Great West Media L.P.
- Company type: Private
- Industry: Mass media
- Founded: 1995
- Headquarters: 340 Carleton Drive St. Albert, Alberta T8N 7L3
- Area served: Alberta
- Key people: Duff Jamison, President and CEO Brian Bachynski, Executive VP
- Products: 20 weekly newspapers and websites
- Parent: Glacier Media, 50% Jamison Newspapers, 50%
- Subsidiaries: Mountain View Publishing
- Website: www.greatwest.ca

= Great West Newspapers =

Canadian newspaper publisher in Alberta

Great West Media Limited Partnership is a Canadian publisher of weekly newspapers in the province of Alberta. It is headquartered in St. Albert, Alberta.

The company is jointly owned by Glacier Media, a Vancouver-based publisher, and the local family business Jamison Newspapers, which operates Great West's properties.

== History ==
Great West was founded in 1995 as a partnership between Southam Inc. and the Jamison family, which had owned the St. Albert Gazette since 1966 (the newspaper itself had been founded in 1961). The Jamisons had run the paper as a family business but prided themselves on professional journalism; the Gazette staff produced a daily newspaper for the 1978 Commonwealth Games in Edmonton.

The Gazette had first partnered with Southam in 1988, when the Jamisons began printing suburban editions of Neighbours, a publication of the Southam-owned Edmonton Journal, as well as some colour comics and television inserts for the Journal and Calgary Herald.

Over the next 15 years, Great West grew its holdings to 20 weekly newspapers across the province. In 1997, Southam was purchased by Hollinger Inc. In 2005, Jamison Newspapers bought out its partner but sold a 50% stake in Great West to Glacier Media. The company built a $25 million office and printing plant in Campbell Business Park. In August, 2012, the company announced that it struck a deal with Postmedia to print the Edmonton Journal. The Journal will begin printing at Great West's facility in the late spring of 2013.
****************************************
ACTIVITY 1 | According to the Great West Media article, in what year did the Jamison family acquire the St. Albert Gazette?
ACTIVITY 2 | Write the next part of the Great West Media article, picking up after its last sentence.
You won't need the records for anything here.
****************************************
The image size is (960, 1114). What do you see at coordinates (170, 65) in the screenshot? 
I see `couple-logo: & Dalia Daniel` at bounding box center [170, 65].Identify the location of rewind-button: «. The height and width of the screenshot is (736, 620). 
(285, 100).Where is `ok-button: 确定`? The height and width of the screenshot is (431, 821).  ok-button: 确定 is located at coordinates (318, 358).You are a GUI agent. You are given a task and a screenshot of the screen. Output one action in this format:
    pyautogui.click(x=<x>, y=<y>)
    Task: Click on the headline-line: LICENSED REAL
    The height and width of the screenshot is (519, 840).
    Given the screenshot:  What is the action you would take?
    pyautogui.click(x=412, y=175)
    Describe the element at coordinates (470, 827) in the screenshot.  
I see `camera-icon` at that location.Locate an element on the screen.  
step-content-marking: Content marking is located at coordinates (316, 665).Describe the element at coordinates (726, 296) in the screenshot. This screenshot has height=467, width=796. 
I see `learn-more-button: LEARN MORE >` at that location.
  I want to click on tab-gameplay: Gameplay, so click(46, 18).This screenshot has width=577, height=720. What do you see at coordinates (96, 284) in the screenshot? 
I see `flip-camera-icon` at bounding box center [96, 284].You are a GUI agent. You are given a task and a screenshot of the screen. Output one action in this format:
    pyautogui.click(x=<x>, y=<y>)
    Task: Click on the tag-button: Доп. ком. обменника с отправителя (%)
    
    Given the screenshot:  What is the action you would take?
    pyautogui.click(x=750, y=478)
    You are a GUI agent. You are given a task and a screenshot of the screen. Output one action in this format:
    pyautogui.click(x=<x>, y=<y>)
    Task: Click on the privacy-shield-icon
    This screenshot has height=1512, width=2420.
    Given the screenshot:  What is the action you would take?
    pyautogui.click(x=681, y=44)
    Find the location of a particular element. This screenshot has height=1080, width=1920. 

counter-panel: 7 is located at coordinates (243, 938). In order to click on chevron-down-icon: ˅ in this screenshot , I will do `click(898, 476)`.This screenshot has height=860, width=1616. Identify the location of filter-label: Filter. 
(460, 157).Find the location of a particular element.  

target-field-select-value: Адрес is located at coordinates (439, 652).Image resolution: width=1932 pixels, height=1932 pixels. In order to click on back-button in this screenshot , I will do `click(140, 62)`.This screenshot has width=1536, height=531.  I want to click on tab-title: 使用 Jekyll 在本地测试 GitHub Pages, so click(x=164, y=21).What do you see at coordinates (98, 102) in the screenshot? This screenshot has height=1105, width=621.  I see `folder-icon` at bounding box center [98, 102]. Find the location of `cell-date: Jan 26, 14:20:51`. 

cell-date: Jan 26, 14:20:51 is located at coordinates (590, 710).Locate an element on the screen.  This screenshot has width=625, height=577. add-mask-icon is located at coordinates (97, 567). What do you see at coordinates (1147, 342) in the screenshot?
****************************************
YOUR RESPONSE 1 | 1966

YOUR RESPONSE 2 |
Great West swapped newspapers with Black Press in 2010, gaining the Rocky Mountain Outlook in Canmore, Alberta, and unloading the Red Deer Express, a weekly that competed with Black's daily Red Deer Advocate. The swap was part of a larger deal that saw Glacier sell many of its British Columbia newspapers to Black.

Glacier continued to operate a competing award-winning weekly in St. Albert, the Saint City News, until 2010, when the paper was sold to Great West. Great West closed the Saint City News in 2011, citing a decline in advertising revenue.

== Properties ==
Great West newspapers, all of which are weeklies based in Alberta, are:

- Airdrie City View
- Alberta Prime Times
- Athabasca Advocate
- Barrhead Leader
- Bonnyville Nouvelle
- Cochrane Eagle
- Elk Point Review
- Innisfail Province
- Jasper Fitzhugh
- Lac La Biche Post
- Mountain View Albertan
- Okotoks Western Wheel
- Rocky Mountain Outlook
- Rocky View Weekly
- St. Albert Gazette
- St. Paul Journal
- Sundre Round Up
- TownandCountryToday.com, a news portal for the Athabasca Advocate, Barrhead Leader and Westlock News
- Westlock News

Great West Media also owns 51 Degrees North magazine, a digital and print publication focused on the people of the Bow Valley.

The company also owns several regional publications and an interest in Glacier Media's agricultural publications.